G. Hamilton Loeb, a lawyer who often represents China, said the unions' efforts would ultimately fail because global trade rules do not protect workers' rights and also bar one country from unilaterally punishing another over an issue not covered by those rules. "China takes its World Trade Organization commitments very seriously, but the W.T.O. standards do not extend into these labor issues," Mr. Loeb said. Senator John Kerry of Massachusetts, the presumptive Democratic presidential nominee, voiced sympathy with the unions' complaint, saying he would make workers' rights here and abroad a fundamental part of American trade policy. "The Bush administration has completely walked away from using trade policy to raise living standards and improve the rights of workers at home and abroad," Mr. Kerry said in a statement. "While I'm not familiar with all the details of this case, I believe that it marks an important challenge on behalf of American workers and raises real concerns about China's treatment of its workers." The 105-page complaint sketches a nightmarish picture of factory workers in China. Citing reports by governments and human rights groups, the complaint says that strike leaders are often arrested and tortured. At many factories, independent labor unions are banned, and the only ones allowed are slavishly attached to the Communist Party's official union. Millions of peasants who migrate to urban factory jobs are frequently treated like bonded laborers, often working 18-hour days for half the minimum wage, the complaint asserts. They often live in prison-like dormitories, the complaint says, and often are unable to leave their jobs because their supervisors take their travel documents. Asserting that labor violations depress China's wages by 47 percent to 86 percent, the complaint asserts that wages in China would increase twofold to sevenfold if China allowed strikes and independent trade unions, enforced its minimum wage law and granted full legal protections to migrant

workers. The complaint argued that without these artificially depressed wages and unfair competition, the United States would not have lost nearly 323,000 apparel and textile jobs the last two years. "China's capacity is so vast and the labor repression so pervasive that together they create incredible downward push on wages and production in the rest of the world's economy," said Mark Levinson, chief economist for Unite, the nation's largest apparel union. The complaint asserts that the labor violations give China's producers an improper cost advantage of 10 percent to 77 percent, depending on which economic model is used. The A.F.L.-C.I.O. is requesting a punitive tariff of up to 77 percent and a pledge from China to comply with labor rights standards. "The purpose of the trade remedies is not protectionist," the complaint says. "They are, rather, intended to bring about positive change for China's workers and to ensure that global competition is fair for workers everywhere." The complaint's main author is Mark Barenberg, a Columbia University law professor. Robert A. Kapp, president of the U.S.-China Business Council, said he thought China could not climb out of poverty while letting its hundreds of millions of workers organize independent unions for higher wages. He asserted that the American labor movement was making a "colossal mistake" by turning a complicated trade and development issue into a campaign issue. The complaint asserts that when China artificially depresses wages by violating workers' rights, it not only reduces wages and jobs in the United States but also hurts wages and jobs in Bangladesh, Indonesia and other third-world countries that compete with China. These artificially depressed wages have fueled China's amazing manufacturing boom, the complaint contends, noting that China will add more factory jobs over the next five years than the total number of factory jobs in the United States, Europe and Japan.

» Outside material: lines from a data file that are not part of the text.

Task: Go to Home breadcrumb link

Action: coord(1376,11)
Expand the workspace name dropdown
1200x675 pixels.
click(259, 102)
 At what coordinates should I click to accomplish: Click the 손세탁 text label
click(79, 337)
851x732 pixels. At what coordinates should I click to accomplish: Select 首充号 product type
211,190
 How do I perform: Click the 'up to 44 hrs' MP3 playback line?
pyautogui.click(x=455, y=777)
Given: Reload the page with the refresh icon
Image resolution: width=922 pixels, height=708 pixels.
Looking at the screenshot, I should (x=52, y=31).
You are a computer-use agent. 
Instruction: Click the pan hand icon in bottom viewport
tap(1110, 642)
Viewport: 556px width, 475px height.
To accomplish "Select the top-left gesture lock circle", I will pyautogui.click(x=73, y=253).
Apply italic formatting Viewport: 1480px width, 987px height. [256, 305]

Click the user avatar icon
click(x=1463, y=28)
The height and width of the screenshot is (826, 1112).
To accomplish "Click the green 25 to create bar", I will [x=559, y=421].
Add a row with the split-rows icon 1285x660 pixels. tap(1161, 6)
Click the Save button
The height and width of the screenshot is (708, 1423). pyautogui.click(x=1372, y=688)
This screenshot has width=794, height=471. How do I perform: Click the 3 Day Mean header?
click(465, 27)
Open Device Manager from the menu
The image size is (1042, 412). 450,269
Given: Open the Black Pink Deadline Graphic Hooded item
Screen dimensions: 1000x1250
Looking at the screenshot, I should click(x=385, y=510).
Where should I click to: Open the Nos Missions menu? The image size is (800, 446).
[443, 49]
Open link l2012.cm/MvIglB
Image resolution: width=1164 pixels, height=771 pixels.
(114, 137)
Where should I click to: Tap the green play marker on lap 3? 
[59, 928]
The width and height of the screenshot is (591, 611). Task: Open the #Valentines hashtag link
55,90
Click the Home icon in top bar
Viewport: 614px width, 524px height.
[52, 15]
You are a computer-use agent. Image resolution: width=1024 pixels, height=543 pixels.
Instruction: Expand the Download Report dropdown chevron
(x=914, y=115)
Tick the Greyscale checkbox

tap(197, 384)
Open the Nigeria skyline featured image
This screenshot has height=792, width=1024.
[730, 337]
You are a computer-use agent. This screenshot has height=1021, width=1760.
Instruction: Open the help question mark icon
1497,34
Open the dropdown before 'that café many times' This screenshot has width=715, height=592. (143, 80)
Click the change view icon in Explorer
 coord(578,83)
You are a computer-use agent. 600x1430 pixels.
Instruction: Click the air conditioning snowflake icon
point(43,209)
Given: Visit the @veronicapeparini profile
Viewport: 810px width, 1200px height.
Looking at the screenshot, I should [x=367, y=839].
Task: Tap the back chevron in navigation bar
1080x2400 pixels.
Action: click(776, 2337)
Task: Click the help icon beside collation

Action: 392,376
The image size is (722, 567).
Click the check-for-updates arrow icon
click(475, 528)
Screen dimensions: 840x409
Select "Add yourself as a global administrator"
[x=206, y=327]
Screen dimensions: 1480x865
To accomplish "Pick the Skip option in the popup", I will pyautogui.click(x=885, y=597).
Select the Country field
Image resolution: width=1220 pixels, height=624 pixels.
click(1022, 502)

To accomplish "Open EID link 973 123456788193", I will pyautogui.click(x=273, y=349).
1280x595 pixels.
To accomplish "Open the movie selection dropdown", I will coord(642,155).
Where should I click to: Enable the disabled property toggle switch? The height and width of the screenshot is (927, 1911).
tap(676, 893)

"China's trade practices with regard to repressing their people, and tolerating forced labor, child labor, no maximum hours, repressing people from joining unions are all unreasonable trade practices," said James P. Hoffa, president of the Teamsters, a union courted by the White House. "What that means for the American worker is they accelerate the number of jobs leaving the country." Steven Greenhouse reported for this article from New York and Elizabeth Becker from Washington.